Young male individuals are at the highest risk for orbital fractures. There are marked differences in the clinical symptomatology and findings between pediatric and adult orbital fractures. Diplopia, enophthalmos and ocular motility restriction improved by repair of fracture.
从眼科医生的角度评估 733 例经手术治疗的眼眶骨折患者的当前人口统计学和手术结果的大型系列。

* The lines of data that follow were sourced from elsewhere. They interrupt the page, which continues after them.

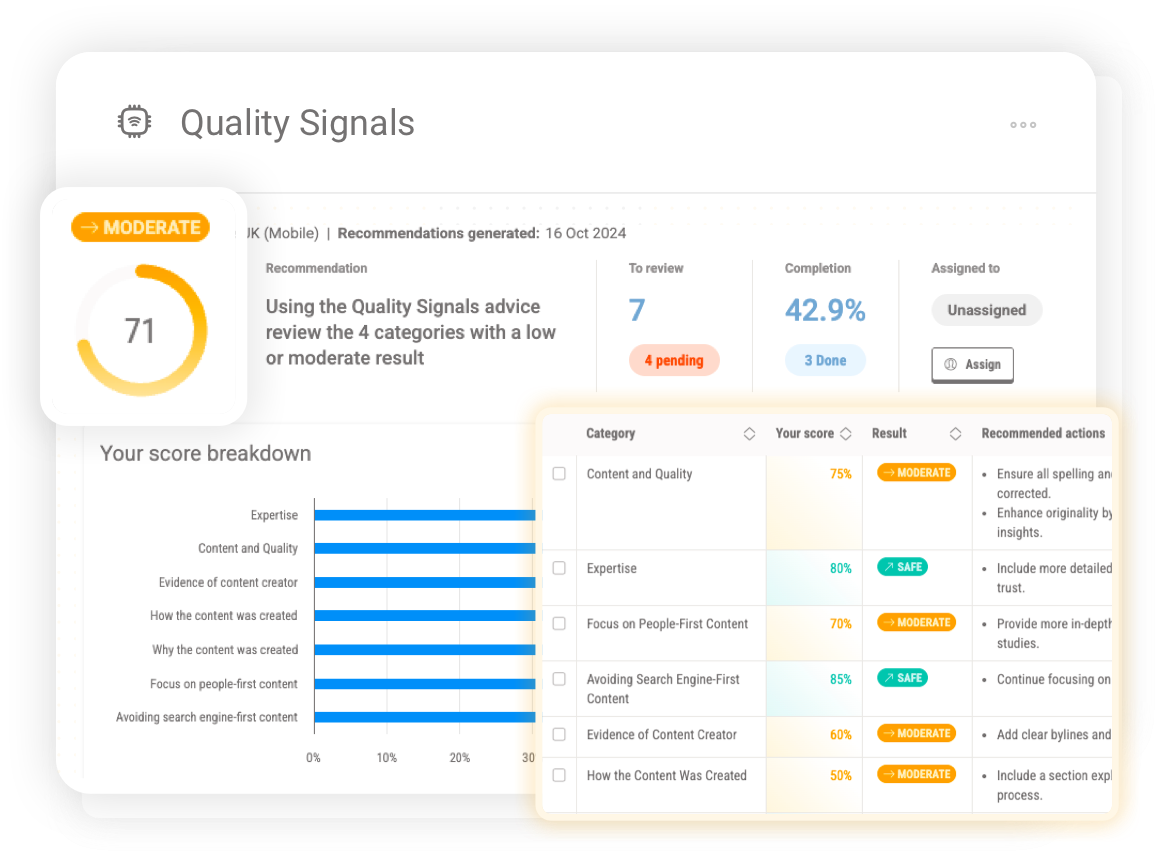Click MODERATE badge for How the Content Was Created
This screenshot has height=858, width=1162.
[x=916, y=774]
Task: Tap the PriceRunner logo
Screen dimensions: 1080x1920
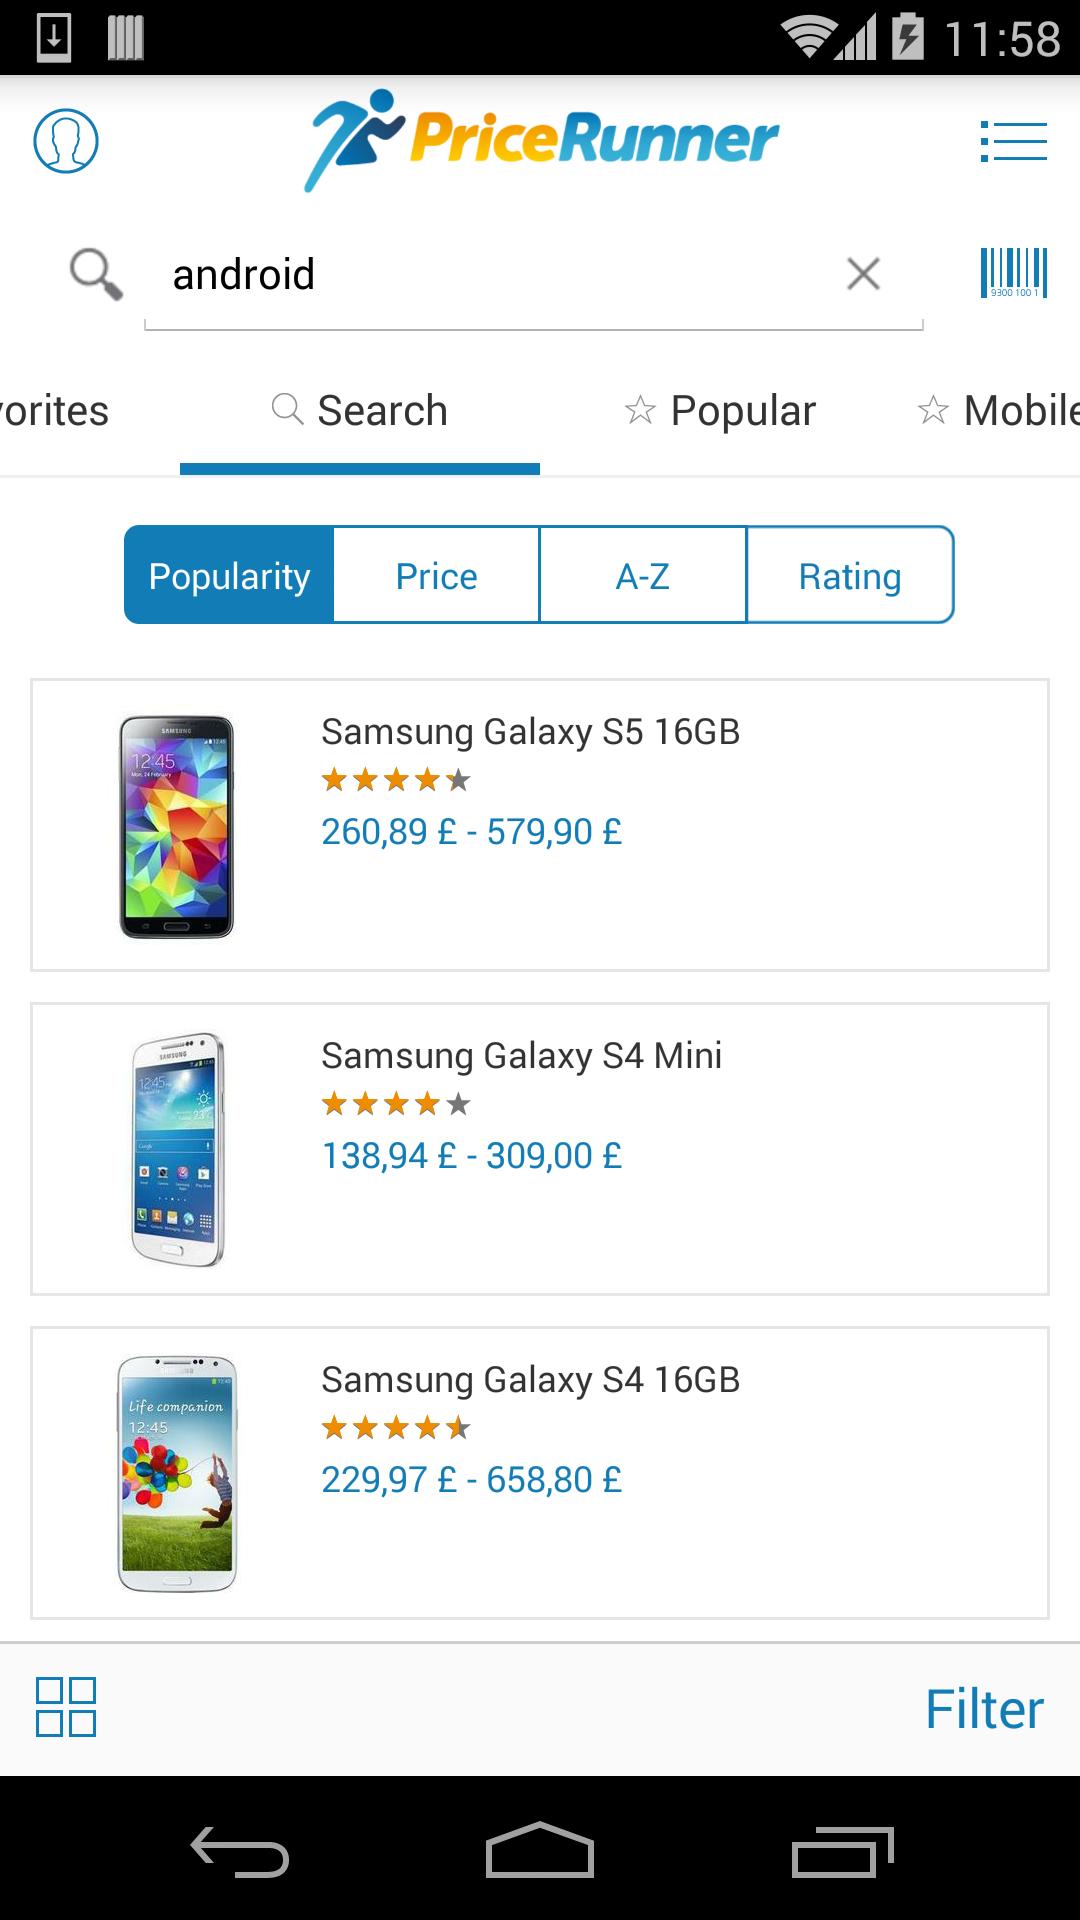Action: 541,140
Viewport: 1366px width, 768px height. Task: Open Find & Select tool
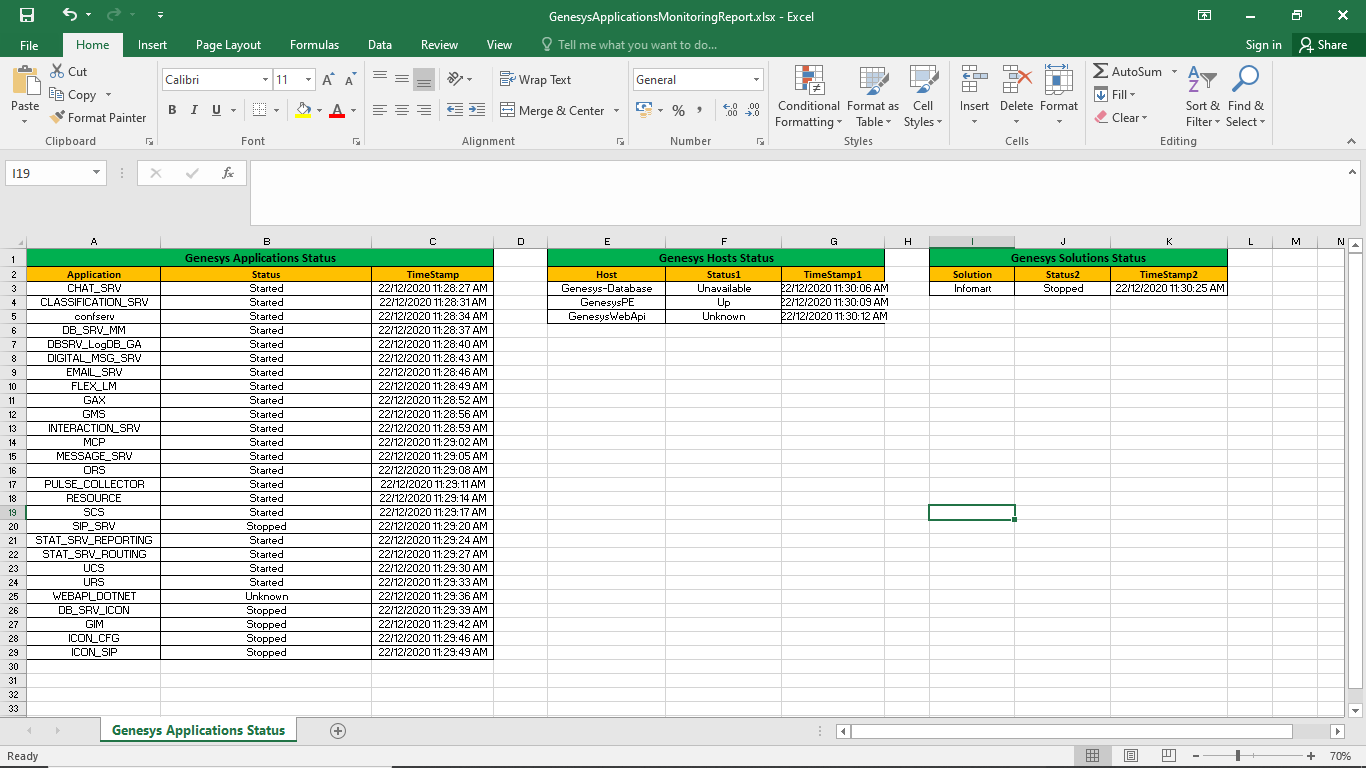point(1245,99)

我们回顾了 2000 年 5 月至 2007 年 9 月期间,作者之一在加川大学吉尔医院治疗的 733 例眼眶骨折患者的病历。收集了患者人口统计学,就诊时的症状和体征,损伤原因,骨折性质,伴发的眼部和非眼部损伤,手术结果和并发症等数据。
男性患者多于女性患者,爆裂性骨折最常发生在 20 至 29 岁之间(平均年龄为 30.7 岁)。暴力袭击是骨折的主要原因,其次是跌倒/滑倒和交通事故。常见的症状和体征是眶周瘀斑,眼球运动受限,复视和眼球内陷。在儿科组中,复视和眼球运动受限最常见。眼内出血,前房积血和视网膜震荡是最常见的伴发眼部损伤。就骨折部位而言,内侧壁骨折最常见,其次是下壁骨折,然后是内侧壁和下壁骨折。最常见的骨折类型是“粉碎性”骨折。在儿科组中,陷门型骨折的比例高于成年组。术前有 44%的患者有复视,术后有 8.7%的患者有复视。眼球内陷(>或= 2mm)患者人群中平均差异测量值从术前的 2.62(+/-SD 0.9)改善至术后的 1.73(+/-SD 1.3)。术前有 297 例(40.5%)患者有眼球运动受限,术后仅有 18 例(2.5%)患者有运动受限。
年轻的男性个体患眼眶骨折的风险最高。儿科和成人眼眶骨折的临床症状和发现存在明显差异。通过修复骨折,复视,眼球内陷和眼球运动受限得到改善。